Se guardo le foto della mia Ordinazione, non posso che sentire compassione per quel giovane di ventitré anni alto, pallido e magro che, pieno di entusiasmo, non aveva nessuna idea di cosa lo avrebbe atteso.
La sera del 25 settembre 1982 era la mia ora. L’Ordinazione era fissata per le 20,30.
Non fui ordinato nella cattedrale, ma nella parrocchia dove ero nato e cresciuto.
Tutto era stato preparato con cura, in modo solenne, ma non stucchevole, anzi il clima era proprio quello di una festa in famiglia. Una famiglia “allargata” per la verità, perché parteciparono anche persone che in chiesa non mettevano piede da anni, solo perché mi avevano conosciuto fin dall’infanzia.
Il Signore volle che fossi completamente incosciente durante tutta la serata, cioè privo della benché minima preoccupazione; tutto accadde come se fossi spettatore della mia Ordinazione. Sentivo solamente una grande serenità che mi sosteneva dall’interno.
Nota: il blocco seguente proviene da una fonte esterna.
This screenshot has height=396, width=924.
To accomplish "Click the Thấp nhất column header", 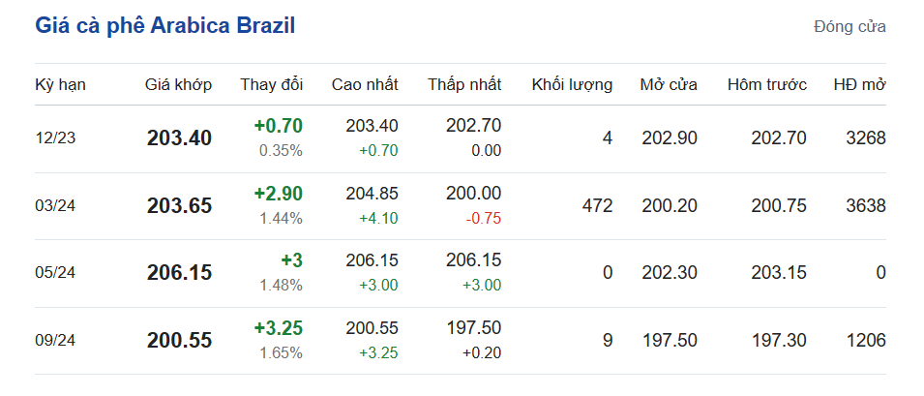I will pos(464,84).
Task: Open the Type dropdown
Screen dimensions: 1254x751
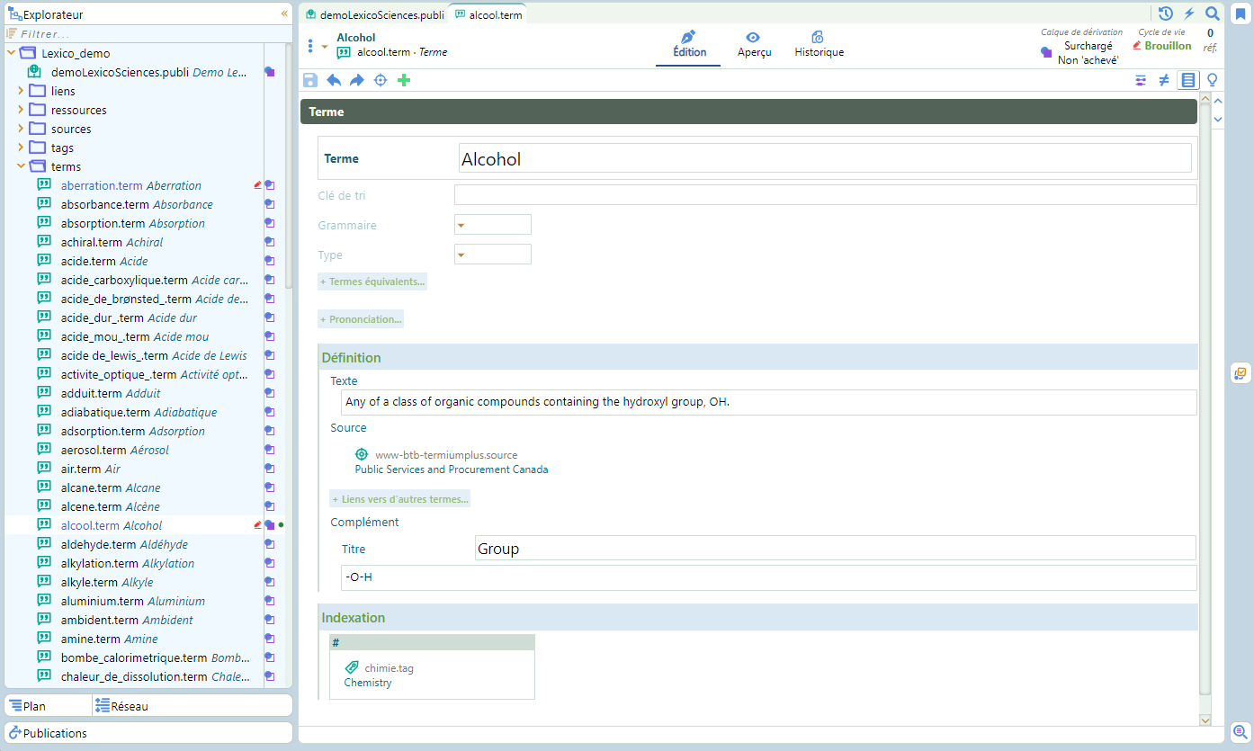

Fu davvero un momento di Grazia, unico in tutta la mia vita.
Il problema si presentò il giorno dopo con la prima Messa, e nei giorni seguenti. Le prime Messe, le prime confessioni, il primo incarico, l’incontro con persone nuove, con ambienti nuovi. Il pensiero che mi perseguitava era quello di non essere abbastanza adeguato alla missione che il Signore mi aveva affidato.
Sentivo di essere come quel ragazzo che viene gettato in acqua perché impari a nuotare da solo.
Una sola era la certezza che mi sosteneva, e cioè il mio desiderio di agire nella verità, di essere autentico, sia durante la celebrazione dei sacramenti, sia quando dovevo esaminare le anime per dare loro consigli retti. Volevo essere nella verità agli occhi di Dio e nei confronti delle anime. Questo è sempre stato il mio obiettivo fin dalla sera della mia Ordinazione.
Per essere nella Verità bisogna conoscerla. Qual è la Verità dell’Eucarestia? E come deve celebrarla il Sacerdote per essere autentico? Qual è la verità di una determinata anima? Ciò che appare, ciò che dice di sé, o altro? Quali sono i consigli più adatti ad essa?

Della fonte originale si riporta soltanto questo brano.